Hsp104 is essential for the selective degradation in yeast of polyglutamine expanded ataxin-1 but not most misfolded proteins generally

Molecular chaperones of the Hsp70/40 family protect against the accumulation of mutated or misfolded proteins in part by facilitating their degradation. In the polyglutamine (polyQ) diseases, mutant proteins containing expanded polyQ repeats accumulate in intracellular inclusions and cause neurodegeneration. Although the ubiquitin–proteasome system and chaperones all help protect against accumulation of such toxic proteins, their precise roles are still unclear.
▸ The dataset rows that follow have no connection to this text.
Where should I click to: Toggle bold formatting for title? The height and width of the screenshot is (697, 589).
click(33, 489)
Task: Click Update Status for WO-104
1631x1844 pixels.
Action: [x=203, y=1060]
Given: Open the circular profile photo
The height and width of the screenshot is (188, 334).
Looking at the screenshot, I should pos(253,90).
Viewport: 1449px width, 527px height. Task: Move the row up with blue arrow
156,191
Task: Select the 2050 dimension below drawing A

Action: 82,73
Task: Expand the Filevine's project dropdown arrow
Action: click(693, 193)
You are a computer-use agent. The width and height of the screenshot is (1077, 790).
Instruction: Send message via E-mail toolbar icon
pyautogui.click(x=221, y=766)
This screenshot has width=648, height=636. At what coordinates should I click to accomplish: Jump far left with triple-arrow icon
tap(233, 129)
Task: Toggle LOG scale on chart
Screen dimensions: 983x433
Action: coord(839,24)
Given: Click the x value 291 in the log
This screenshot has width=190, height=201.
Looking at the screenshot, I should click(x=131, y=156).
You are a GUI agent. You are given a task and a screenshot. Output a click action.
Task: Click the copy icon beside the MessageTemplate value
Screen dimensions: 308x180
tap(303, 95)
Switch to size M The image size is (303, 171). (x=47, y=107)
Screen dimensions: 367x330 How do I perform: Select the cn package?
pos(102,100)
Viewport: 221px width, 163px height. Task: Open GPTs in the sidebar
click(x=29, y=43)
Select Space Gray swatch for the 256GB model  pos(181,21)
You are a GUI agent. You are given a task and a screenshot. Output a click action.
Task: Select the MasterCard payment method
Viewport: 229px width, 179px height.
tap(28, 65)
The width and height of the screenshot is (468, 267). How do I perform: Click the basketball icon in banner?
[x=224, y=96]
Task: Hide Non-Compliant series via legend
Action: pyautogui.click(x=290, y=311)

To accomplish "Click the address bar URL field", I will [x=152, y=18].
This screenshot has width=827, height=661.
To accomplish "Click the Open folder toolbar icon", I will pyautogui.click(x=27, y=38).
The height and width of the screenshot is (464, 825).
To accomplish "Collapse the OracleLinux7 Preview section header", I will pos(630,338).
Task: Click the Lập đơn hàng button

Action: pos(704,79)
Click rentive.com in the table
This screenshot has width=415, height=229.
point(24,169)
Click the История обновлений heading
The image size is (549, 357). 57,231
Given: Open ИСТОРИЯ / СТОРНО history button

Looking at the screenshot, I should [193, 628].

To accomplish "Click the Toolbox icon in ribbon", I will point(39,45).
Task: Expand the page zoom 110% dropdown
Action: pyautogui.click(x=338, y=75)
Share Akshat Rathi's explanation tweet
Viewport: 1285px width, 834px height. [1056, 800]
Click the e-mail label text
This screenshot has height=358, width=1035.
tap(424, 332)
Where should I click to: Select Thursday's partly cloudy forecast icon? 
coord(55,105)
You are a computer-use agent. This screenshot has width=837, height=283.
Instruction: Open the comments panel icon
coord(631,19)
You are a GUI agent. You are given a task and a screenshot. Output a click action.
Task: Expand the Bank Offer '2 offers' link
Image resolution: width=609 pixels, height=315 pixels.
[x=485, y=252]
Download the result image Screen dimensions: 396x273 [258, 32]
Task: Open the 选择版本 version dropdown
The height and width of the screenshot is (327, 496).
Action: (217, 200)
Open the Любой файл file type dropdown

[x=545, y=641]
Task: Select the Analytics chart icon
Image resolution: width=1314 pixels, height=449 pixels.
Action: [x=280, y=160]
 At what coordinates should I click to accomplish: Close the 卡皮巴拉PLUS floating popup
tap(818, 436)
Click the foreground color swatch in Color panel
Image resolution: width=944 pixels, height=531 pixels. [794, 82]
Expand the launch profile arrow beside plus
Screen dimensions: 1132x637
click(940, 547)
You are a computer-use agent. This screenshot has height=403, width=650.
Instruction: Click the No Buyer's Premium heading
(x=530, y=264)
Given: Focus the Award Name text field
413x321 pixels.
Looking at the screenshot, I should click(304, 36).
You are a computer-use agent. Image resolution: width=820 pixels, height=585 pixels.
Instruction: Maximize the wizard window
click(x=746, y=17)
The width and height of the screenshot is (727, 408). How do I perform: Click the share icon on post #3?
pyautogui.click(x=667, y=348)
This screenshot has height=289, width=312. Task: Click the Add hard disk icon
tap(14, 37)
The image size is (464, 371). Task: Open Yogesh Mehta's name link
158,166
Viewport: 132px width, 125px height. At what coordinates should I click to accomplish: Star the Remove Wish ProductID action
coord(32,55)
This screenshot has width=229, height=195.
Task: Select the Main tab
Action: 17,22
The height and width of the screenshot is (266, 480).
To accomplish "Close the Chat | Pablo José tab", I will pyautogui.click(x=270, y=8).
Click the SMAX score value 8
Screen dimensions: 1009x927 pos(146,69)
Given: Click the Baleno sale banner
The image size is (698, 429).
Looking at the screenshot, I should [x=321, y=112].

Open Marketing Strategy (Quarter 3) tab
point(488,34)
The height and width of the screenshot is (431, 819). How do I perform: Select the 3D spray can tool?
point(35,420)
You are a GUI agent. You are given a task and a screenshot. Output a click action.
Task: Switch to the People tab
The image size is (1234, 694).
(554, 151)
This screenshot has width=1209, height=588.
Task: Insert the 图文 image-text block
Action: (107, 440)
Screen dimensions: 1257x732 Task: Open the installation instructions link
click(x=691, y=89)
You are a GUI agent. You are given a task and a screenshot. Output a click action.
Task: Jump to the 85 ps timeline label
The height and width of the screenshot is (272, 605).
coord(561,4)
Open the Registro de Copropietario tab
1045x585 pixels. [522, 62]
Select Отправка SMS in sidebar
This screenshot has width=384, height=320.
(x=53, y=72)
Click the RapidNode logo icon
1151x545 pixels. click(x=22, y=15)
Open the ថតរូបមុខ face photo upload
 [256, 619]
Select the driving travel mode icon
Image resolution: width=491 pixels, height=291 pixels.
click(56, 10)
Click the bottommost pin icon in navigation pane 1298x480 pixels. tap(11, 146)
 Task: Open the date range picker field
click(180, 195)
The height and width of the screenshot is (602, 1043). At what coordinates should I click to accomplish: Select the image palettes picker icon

Here we observed that the polyQ-expanded mutant ataxin-1 [82Q] was rapidly and selectively degraded in yeast while the wild-type protein [30Q] was stable. The selective degradation of the mutant ataxin-1 required proteasomes, but did not require Ydj1p, an Hsp40 homolog, which is involved in the disaggregation and/or breakdown of a number of misfolded proteins. However, another chaperone Hsp104 promoted degradation of mutant ataxin-1 without influencing the solubility or breakdown of short-lived cell proteins generally. Thus Hsp104-dependent degradation of mutant ataxin-1 may account for the ability of this chaperone to reduce toxicity caused by polyQ-repeat proteins.